[llvm-dev] [RFC] Vector Predication

Mon Feb 4 16:54:37 PST 2019

with apologies for breaking the thread, i wasn't cc'd earlier in the
conversation.
http://lists.llvm.org/pipermail/llvm-dev/2019-January/129806.html

david, you wrote:

> I'm solidly of the opinion that we already *have* IR support for
> explicit masking in the form of gather/scatter/etc...  Until someone has
> taken the effort to make masking in this context *actually work well*,
> I'm unconvinced that we should greatly expand the usage in the IR.

the problem with gather/scatter is that it requires moving the data
(MV or LD/ST)

MV - particularly with quite large data sets - puts pressure on a
microarchitecture to increase the size of the register file (otherwise
data has to be pushed to stack).

LD/ST - as shown by Jeff Bush in his work on nyuzi - results in
*significant* power consumption increases due to having to push data
through the L1/L2 cache (which is all CAMs).

in SV we are deliberately dropping the vectorisation onto the
*standard* register file *precisely* to avoid the need to exchange
data between a special vector register file and a scalar register
file.

additionally, the microarchitecture being designed actually happens to
effectively implement (use) gather/scatter techniques when a predicate
mask is used.  this through pushing element operations into a
multi-issue instruction queue, and simply skipping of non-predicated
elements [thus we get 100% ALU utilisation even when there are
back-to-back "if then else" inverted predicate masks (the non-inverted
predicate issuing one set of elements, and the inverted predicate
matches perfectly with that). ]

basically i feel that this is the right paradigm.

now, if a given ISA doesn't *have* predicate masks, then yes,
absolutely, gather/scatter at the *instruction* level (as opposed to
the micro-architectural level) is the correct way to *emulate*
predication.  instructions may be issued that exclude the
non-predicated elements, put them into a group (even a SIMD
fixed-width group), and re-extract them on the other side of the
group-operation into the required destination registers.

even the previously-mentioned SX-Aurora architecture (and other SIMD
architectures) could use this trick, to effectively "emulate"
predication where the ISA doesn't have predicate masks, and it can
also be used to emulate variable-length vectors, through simply
setting the top elements of a SIMD block to zero (or ignoring them
entirely) and only copying out the lower-indexed elements with a
scatter operation.  whilst that is not particularly efficient, that's
not LLVM's problem: SIMD architectures were designed the way they are
because it's seductively simpler at the hardware level.

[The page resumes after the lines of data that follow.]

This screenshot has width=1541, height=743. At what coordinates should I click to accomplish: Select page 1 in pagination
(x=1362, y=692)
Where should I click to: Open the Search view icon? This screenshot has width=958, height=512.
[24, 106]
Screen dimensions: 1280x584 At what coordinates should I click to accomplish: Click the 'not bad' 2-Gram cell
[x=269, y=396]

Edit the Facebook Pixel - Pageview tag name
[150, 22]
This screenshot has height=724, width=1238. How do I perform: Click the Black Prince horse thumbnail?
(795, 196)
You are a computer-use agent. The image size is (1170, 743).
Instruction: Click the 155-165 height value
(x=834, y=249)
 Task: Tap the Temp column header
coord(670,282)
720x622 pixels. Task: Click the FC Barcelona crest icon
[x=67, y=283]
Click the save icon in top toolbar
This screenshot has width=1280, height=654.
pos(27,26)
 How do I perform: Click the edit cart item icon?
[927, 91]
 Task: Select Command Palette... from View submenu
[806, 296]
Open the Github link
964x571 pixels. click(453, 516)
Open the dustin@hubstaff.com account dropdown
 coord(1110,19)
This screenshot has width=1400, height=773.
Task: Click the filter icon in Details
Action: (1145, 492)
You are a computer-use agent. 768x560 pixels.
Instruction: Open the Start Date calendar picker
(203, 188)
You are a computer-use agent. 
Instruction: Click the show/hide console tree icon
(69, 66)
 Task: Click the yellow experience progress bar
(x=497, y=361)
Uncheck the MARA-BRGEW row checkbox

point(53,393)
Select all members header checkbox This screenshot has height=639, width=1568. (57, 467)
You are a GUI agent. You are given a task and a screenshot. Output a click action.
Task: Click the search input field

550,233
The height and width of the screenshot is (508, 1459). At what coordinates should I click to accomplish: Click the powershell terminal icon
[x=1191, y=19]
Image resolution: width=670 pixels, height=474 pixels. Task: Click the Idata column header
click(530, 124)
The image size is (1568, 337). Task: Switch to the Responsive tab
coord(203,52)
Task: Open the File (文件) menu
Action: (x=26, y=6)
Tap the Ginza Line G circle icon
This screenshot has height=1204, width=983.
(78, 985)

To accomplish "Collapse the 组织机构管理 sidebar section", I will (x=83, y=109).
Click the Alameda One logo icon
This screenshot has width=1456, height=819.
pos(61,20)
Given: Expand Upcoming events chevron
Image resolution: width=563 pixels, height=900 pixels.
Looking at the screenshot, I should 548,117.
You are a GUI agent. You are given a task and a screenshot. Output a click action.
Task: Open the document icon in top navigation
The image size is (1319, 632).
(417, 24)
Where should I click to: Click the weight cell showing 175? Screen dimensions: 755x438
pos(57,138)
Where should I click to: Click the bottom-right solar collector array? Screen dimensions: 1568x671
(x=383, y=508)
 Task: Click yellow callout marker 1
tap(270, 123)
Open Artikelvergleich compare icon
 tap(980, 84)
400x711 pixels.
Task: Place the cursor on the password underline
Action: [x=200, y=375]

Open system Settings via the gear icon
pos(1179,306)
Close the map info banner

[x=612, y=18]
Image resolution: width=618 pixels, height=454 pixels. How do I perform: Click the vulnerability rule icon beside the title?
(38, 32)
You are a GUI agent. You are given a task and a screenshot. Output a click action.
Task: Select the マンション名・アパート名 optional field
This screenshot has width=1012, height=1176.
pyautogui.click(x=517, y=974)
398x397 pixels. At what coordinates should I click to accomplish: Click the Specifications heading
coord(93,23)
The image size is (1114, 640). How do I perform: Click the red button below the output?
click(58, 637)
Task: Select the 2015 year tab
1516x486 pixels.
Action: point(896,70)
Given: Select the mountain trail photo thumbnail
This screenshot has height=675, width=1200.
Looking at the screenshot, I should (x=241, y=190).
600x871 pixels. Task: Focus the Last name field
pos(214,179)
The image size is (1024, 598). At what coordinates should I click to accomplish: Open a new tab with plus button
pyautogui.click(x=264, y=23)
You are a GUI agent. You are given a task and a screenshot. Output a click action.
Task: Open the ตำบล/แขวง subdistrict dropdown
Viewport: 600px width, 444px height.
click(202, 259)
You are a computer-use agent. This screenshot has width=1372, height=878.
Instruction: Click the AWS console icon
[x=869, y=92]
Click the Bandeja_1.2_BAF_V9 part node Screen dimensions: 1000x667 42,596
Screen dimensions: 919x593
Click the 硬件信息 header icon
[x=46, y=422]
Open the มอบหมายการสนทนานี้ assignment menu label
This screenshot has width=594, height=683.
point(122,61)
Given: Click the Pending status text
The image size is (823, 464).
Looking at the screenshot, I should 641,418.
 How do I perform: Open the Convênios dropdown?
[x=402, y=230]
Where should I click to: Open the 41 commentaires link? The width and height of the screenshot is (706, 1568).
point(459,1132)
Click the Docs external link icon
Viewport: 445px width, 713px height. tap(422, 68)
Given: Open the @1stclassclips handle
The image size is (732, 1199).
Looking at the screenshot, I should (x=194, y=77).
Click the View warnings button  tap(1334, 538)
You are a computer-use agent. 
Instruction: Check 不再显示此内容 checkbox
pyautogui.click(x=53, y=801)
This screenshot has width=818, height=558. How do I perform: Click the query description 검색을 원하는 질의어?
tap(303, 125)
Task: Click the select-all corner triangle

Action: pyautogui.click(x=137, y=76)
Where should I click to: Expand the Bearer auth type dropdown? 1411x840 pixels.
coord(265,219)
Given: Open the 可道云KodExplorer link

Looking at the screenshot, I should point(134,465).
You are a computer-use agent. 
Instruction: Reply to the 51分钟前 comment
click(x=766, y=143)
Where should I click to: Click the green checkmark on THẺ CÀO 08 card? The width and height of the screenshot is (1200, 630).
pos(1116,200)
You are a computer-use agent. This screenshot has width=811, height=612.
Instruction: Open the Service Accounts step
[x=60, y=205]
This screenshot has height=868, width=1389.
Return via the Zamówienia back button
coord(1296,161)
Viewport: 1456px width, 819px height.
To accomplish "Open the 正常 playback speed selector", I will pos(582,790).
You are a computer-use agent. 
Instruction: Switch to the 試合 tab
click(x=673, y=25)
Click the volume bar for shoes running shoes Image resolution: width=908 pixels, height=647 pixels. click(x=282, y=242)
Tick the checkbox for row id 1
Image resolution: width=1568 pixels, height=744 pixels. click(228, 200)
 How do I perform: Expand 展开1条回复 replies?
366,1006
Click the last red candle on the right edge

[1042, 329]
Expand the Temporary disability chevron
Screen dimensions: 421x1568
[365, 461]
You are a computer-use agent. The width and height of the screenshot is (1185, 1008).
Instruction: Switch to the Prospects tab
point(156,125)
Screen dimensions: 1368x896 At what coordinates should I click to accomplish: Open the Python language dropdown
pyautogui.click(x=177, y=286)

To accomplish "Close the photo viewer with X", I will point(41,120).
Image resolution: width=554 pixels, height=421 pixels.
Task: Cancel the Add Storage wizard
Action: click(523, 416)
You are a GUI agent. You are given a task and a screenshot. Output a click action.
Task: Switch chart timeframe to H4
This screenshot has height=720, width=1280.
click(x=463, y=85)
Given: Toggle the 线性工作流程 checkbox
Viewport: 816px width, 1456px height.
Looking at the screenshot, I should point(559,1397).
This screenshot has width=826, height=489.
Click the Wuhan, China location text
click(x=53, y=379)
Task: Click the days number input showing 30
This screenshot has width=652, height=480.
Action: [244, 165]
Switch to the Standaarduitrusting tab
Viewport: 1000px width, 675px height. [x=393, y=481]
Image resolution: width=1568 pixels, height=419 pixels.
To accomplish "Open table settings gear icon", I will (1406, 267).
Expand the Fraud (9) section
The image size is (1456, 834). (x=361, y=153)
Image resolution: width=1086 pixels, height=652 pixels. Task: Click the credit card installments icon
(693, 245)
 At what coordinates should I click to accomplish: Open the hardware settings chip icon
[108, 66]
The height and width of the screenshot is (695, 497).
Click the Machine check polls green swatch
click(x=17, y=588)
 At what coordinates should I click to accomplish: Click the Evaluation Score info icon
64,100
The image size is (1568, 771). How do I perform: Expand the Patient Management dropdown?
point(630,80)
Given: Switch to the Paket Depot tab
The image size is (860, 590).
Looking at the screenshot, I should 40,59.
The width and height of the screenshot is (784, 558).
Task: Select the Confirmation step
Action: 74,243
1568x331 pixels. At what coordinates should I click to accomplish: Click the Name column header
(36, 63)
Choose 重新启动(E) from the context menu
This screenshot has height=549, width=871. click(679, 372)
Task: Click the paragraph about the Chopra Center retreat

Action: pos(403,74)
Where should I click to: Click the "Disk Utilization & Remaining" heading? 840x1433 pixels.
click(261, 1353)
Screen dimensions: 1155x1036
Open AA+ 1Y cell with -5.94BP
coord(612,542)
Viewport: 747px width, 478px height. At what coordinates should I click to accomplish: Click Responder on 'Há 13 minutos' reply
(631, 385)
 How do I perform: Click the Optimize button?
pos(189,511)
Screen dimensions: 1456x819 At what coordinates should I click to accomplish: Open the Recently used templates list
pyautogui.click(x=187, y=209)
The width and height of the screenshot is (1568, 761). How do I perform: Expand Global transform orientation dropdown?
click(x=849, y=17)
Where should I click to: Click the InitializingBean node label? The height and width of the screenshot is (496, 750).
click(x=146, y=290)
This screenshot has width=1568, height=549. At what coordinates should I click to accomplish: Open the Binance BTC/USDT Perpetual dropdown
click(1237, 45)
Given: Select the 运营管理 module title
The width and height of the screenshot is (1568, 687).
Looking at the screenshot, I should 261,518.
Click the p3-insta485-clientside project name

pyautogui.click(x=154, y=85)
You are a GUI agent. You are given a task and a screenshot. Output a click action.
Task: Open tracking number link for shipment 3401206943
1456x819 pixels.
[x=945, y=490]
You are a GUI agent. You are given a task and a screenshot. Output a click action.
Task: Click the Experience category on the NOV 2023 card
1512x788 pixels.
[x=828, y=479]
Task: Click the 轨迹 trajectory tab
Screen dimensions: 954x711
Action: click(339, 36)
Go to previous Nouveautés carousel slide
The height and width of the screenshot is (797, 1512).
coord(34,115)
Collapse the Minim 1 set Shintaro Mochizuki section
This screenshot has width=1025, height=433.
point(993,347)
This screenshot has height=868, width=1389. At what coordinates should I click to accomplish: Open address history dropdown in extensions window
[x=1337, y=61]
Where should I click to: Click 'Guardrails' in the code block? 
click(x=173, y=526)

however to expect an architecture that *does* support proper
predication to have to complexify the way it does predication, by
shoe-horning it into gather/scatter... that's sub-optimal and i'm
drawing a mental blank as to how it could be done, let alone done
effectively and efficiently.

that's not to say that gather/scatter should be removed entirely: that
would be a mistake.  there are circumstances where gather/scatter is
far better suited for use than predicate masks.

bottom line: i feel that expecting predication to be implemented in
terms of gather/scatter is the wrong way round.  the IR should have
explicit and proper support for predicate masks, and architectures
that don't *have* predicate masks should *use* gather/scatter
instructions to emulate it.

l.